There isn't much in the way of honest work in the Ghetto. For most buzzers, honest work means spending half the day working at a refinery out in the Badlands. Whether they work or not, worm fare keeps them from traveling unnecessarily, trapping them in the overpopulated ward. Thus many plant their feet where they live, busying themselves with sex and crime. A little like you.
Though most of the workers are yet to return to the ward, its stone streets are still busy. As you make your way to Facade #3 while doing your best to avoid secluded places and shady characters, you end up wading through crowds of people traveling, idling, and hustling, the overwhelming majority of them being buzzers. The race produces dozens of larvae with every pregnancy, and though many die before reaching maturity, at times as much as half of the batch makes it, often growing up in the same oppressive poverty that produced them.
Still, you encounter other refugee races, but not one of Demiurge's creations in the first thirty minutes of your journey. Most carry little except for worn clothes on their back and those that are better off are suitably armed to keep what they have. All with lowered heads and most sticking to themselves, but you are painfully aware of the fact that buzzers do not need to look at you in order to look at you thanks to their protruding, segmented eyes. Still you cannot resist glancing at the red orbs, feeling their resentment, their hunger, and an occasional sting of malice. This is par by course for the ghetto, but there is something else, a burning wisp in the haze of feeling: righteous anger. Anxiously, you look for its source – for something recent and concrete that might inspired the feeling – and are quick to notice that something is wrong in the ward. The Temple Guard, a rare sight in the Ghetto, are posted on every other street outside of suspiciously quiet buildings. Some are tense while others are almost shaking in their sabatons. At some point you pass a collapsed husk of concrete that was once a building, a globe of thick, sticky waste covering the ruins – a buzzer dwelling made out of rot, rubbish, and excrement – only the stinking structure had clearly been scorched and is still smoking, the stench coming from it almost less bearable than every other smell in the ward combined. There must have been a recent raid and you cannot help but wonder if one or more of the hundreds around you intend to harm you in reprisal.
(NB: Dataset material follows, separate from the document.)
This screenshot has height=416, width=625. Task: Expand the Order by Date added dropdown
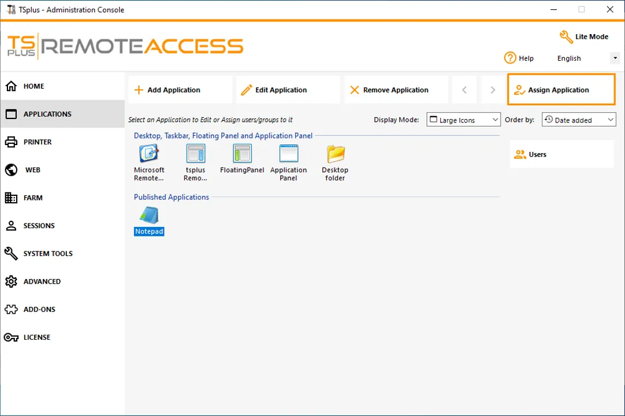pyautogui.click(x=579, y=120)
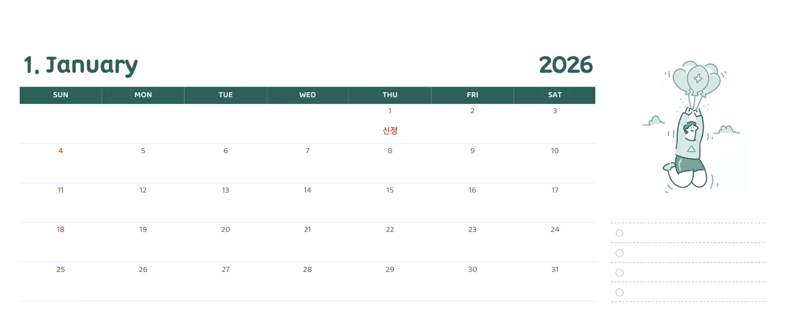This screenshot has width=788, height=321.
Task: Select January 15 in the calendar
Action: click(x=390, y=190)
This rising paranoia helps you notice rather quickly that you are being followed. A buzzer – naked save for ragged trousers, revealing his brown-green exoskeleton – has stalked you for every twist and turn of your path, matching your pace. You don't recall him being inside the worm, but you cannot be sure that he didn't follow you all the way from the station. A mugger? The Ghetto has no shortage of them, after all, in which case you don't have much to worry about besides making sure you stick to populated streets. On the other hand, you cannot help but consider that he might be one of Schism's spies, in which case leading him to Knows' hideout could be disastrous. Or perhaps both assumptions are wrong; there are powers other than Officials and petty criminals.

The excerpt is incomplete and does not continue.